Word and element location data:

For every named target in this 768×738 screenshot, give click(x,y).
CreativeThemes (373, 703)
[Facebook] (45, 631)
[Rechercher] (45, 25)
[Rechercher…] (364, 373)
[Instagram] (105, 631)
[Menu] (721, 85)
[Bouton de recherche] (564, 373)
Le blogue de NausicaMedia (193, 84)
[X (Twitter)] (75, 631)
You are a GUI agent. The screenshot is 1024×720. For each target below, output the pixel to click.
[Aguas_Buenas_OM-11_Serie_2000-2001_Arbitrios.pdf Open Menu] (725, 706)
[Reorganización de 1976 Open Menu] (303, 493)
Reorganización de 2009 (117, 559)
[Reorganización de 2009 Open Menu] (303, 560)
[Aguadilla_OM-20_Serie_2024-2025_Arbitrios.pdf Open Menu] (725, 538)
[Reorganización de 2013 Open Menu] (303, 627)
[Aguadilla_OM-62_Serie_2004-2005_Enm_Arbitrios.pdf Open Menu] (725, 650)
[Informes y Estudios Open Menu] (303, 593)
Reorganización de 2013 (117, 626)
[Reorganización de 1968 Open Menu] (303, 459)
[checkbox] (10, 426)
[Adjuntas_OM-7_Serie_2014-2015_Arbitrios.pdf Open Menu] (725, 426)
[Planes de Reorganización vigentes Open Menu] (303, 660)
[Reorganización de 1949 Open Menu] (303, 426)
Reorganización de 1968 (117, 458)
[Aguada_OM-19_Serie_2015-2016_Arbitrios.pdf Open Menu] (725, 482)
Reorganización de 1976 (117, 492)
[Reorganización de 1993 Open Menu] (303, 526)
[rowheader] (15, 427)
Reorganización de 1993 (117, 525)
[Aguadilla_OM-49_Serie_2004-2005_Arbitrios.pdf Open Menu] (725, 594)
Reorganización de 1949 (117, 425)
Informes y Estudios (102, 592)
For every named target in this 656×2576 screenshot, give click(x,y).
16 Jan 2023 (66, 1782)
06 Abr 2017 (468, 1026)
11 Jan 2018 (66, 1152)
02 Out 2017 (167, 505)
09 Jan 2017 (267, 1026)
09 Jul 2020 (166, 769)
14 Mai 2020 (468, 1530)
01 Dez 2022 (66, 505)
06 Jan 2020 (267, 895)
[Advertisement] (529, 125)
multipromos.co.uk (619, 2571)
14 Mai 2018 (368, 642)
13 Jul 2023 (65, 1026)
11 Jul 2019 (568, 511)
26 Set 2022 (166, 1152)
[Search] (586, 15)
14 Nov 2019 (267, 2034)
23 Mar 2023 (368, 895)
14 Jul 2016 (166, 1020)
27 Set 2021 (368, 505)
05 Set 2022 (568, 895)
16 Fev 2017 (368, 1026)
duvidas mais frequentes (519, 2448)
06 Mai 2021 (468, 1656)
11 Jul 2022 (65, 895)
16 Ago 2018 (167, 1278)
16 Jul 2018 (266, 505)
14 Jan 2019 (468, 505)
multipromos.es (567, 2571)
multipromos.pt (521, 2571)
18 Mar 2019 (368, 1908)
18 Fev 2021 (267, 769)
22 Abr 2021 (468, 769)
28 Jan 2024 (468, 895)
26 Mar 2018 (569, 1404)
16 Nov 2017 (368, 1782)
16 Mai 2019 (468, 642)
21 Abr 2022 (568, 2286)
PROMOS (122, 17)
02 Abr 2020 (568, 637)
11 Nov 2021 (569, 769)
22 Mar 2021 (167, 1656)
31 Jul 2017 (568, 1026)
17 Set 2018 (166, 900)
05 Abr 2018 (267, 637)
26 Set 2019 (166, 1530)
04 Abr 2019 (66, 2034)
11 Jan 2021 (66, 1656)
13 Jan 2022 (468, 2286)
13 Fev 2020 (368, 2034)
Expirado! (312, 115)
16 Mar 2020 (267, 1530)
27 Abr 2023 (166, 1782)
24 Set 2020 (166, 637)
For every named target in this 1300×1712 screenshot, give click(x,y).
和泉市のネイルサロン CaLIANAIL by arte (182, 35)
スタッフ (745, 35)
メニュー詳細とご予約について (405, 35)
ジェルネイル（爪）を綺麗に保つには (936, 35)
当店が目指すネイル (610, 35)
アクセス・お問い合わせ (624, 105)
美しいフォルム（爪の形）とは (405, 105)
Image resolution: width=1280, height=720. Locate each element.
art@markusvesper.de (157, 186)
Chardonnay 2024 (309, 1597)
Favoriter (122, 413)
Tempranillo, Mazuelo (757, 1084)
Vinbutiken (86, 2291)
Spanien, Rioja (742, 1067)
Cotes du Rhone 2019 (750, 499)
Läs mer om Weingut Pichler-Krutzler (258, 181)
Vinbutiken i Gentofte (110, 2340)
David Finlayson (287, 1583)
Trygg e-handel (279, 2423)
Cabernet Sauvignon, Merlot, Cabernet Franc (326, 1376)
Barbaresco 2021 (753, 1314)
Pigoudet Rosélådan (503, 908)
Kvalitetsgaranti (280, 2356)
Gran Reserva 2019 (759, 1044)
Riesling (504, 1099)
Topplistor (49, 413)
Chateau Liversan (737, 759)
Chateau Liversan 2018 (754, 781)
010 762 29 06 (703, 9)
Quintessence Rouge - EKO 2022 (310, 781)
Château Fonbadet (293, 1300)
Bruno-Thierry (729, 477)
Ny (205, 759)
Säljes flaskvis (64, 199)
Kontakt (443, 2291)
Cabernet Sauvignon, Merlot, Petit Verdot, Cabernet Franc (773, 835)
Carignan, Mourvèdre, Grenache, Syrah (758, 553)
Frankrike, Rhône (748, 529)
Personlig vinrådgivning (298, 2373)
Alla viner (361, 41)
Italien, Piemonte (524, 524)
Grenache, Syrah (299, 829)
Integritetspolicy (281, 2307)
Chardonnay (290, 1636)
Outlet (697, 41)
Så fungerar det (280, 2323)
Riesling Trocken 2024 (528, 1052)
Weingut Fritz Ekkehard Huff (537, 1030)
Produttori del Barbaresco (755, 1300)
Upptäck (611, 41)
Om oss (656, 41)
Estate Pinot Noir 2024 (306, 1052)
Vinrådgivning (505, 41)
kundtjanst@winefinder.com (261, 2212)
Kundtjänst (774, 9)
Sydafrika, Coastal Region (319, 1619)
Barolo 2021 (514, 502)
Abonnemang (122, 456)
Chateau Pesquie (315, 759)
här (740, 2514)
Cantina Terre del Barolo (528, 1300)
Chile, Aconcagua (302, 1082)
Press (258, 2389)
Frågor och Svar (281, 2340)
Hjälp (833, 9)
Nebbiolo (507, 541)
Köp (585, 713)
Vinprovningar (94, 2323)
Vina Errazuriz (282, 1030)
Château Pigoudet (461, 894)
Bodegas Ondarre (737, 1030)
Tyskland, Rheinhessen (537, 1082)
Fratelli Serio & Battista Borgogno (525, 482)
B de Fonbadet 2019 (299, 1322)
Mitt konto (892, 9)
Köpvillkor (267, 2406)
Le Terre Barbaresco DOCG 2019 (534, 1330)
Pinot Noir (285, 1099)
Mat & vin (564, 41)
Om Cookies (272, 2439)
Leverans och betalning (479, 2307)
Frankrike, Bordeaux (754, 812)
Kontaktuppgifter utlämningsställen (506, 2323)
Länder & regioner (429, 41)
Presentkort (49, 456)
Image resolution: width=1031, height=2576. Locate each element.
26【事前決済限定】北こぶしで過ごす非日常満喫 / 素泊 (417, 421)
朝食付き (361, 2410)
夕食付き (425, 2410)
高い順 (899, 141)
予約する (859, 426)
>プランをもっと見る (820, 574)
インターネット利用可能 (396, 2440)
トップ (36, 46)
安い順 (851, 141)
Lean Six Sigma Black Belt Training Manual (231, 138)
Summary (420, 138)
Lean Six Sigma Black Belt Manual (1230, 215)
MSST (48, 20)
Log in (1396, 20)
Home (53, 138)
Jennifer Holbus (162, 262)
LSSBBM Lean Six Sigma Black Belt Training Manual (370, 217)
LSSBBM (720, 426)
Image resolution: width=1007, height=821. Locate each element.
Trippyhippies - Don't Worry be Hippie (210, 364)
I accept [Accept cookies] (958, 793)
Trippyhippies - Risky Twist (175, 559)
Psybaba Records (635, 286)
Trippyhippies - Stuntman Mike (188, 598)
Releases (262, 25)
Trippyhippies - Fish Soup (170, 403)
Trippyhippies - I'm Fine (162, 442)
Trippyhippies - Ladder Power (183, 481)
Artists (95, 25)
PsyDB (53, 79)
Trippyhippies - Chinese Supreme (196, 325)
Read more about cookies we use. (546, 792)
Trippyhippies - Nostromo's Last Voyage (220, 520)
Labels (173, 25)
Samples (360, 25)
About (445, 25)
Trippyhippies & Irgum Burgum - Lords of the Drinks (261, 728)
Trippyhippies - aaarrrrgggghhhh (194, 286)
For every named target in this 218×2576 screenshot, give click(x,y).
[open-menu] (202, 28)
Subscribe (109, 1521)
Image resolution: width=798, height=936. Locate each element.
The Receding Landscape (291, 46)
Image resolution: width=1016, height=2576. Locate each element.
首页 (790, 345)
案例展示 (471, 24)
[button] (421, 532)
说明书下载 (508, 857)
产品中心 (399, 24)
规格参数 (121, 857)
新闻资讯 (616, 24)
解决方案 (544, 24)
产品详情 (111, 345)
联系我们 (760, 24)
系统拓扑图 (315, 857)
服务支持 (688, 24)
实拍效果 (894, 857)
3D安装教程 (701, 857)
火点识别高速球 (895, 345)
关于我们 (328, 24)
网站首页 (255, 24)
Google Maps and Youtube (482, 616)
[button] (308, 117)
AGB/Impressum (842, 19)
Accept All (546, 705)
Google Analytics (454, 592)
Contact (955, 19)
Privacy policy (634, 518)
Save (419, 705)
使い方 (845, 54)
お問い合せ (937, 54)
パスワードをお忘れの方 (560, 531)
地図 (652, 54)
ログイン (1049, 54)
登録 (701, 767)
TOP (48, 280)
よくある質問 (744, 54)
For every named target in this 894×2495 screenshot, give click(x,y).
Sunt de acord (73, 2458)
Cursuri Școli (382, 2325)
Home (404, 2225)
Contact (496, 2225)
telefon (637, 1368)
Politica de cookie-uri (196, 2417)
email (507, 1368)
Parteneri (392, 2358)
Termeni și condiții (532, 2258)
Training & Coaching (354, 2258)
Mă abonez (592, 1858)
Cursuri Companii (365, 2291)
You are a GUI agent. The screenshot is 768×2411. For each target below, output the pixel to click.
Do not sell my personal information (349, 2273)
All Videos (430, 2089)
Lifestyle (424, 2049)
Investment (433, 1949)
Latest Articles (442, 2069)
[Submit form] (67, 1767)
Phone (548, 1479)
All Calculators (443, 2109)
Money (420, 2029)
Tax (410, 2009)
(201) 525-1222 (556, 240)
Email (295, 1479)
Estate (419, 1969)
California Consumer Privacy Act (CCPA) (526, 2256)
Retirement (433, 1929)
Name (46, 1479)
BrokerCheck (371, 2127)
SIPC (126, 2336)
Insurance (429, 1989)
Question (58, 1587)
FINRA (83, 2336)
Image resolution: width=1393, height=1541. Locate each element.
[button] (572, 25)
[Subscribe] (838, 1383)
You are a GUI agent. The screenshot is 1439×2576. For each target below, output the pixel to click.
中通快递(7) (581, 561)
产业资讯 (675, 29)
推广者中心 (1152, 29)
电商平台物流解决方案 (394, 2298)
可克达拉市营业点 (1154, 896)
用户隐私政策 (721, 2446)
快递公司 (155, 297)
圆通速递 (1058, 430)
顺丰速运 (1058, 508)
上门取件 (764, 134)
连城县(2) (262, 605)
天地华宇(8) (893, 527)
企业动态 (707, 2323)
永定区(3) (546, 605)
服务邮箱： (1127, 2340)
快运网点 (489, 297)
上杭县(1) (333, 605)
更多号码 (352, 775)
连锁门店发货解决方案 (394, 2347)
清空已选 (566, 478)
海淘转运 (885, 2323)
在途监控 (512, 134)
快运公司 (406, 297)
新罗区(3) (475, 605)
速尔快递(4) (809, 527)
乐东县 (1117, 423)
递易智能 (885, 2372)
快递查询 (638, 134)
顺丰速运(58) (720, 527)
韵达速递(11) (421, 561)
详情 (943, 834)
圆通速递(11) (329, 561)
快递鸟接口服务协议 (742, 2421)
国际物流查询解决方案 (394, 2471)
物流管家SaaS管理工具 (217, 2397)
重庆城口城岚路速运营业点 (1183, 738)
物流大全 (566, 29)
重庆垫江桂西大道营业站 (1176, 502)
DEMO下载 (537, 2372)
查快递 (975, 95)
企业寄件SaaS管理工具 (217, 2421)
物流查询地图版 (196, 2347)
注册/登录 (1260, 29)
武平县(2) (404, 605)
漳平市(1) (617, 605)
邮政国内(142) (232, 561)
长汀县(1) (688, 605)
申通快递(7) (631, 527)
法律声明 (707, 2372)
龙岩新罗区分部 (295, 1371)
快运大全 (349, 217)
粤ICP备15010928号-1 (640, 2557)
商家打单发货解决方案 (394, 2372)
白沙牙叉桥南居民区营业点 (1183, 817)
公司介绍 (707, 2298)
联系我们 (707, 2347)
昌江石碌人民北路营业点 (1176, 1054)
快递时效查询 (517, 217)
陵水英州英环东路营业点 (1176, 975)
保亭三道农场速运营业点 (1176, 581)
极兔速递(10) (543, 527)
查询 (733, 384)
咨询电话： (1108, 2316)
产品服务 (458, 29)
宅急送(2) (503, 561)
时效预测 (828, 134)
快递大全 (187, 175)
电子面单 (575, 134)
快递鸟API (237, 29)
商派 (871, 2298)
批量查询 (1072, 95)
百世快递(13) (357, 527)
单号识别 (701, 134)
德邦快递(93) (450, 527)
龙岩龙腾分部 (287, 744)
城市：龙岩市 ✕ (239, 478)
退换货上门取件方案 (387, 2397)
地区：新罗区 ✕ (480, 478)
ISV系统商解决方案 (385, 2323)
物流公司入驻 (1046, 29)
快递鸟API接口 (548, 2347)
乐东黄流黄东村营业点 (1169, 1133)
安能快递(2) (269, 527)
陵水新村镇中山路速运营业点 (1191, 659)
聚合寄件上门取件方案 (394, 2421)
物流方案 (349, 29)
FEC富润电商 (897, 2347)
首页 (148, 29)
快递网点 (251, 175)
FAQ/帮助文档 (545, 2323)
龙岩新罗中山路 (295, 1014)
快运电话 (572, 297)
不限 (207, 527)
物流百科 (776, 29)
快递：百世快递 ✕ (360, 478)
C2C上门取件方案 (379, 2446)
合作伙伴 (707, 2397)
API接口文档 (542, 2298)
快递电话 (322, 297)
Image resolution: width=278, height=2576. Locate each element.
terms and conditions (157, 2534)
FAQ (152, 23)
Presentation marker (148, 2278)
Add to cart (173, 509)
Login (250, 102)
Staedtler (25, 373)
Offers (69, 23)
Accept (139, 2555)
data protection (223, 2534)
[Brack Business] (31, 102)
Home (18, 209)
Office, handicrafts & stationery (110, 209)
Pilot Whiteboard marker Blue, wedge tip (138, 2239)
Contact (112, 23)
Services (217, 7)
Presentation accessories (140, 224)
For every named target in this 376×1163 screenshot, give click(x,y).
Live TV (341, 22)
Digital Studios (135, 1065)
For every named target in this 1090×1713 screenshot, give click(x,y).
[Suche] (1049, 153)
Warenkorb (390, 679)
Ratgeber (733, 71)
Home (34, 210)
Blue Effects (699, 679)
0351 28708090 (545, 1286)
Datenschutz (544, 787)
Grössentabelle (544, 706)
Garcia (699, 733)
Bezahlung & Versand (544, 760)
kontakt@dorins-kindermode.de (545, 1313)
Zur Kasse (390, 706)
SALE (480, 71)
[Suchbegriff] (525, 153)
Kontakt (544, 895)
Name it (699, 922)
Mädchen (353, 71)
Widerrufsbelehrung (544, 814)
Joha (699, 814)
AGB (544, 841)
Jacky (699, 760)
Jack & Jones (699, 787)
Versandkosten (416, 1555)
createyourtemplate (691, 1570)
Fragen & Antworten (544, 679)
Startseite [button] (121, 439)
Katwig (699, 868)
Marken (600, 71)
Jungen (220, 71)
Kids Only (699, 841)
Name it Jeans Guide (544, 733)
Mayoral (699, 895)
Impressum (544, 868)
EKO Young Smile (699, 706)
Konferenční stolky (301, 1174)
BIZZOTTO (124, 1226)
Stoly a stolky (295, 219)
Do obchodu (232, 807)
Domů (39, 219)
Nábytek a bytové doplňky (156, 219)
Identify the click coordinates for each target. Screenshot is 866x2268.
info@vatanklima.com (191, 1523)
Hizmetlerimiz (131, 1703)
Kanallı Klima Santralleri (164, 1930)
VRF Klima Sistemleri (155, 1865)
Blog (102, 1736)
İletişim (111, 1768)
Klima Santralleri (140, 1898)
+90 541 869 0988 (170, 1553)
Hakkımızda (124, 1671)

THE EXERCISE:
Can you rewrite the part of the items above that opens with the line containing "快运公司 (406, 297)" and closes with the line containing "粤ICP备15010928号-1 (640, 2557)", both ends included, with every line and its wording kept and 65 added to each number in the click coordinates?

RESPONSE BELOW:
快运公司 (471, 362)
新罗区(3) (540, 670)
速尔快递(4) (874, 592)
乐东县 (1182, 488)
递易智能 (950, 2437)
快递查询 (703, 199)
顺丰速运(58) (785, 592)
韵达速递(11) (486, 626)
详情 (1008, 899)
圆通速递(11) (394, 626)
快递鸟接口服务协议 (807, 2486)
国际物流查询解决方案 (459, 2536)
物流管家SaaS管理工具 (282, 2462)
重庆城口城岚路速运营业点 (1248, 803)
物流大全 (631, 94)
重庆垫江桂西大道营业站 (1241, 567)
DEMO下载 (602, 2437)
查快递 (1040, 160)
企业寄件SaaS管理工具 (282, 2486)
物流查询地图版 (261, 2412)
注册/登录 (1325, 94)
武平县(2) (469, 670)
漳平市(1) (682, 670)
邮政国内(142) (297, 626)
长汀县(1) (753, 670)
申通快递(7) (696, 592)
法律声明 (772, 2437)
龙岩新罗区分部 (360, 1436)
快运大全 (414, 282)
粤ICP备15010928号-1 (705, 2622)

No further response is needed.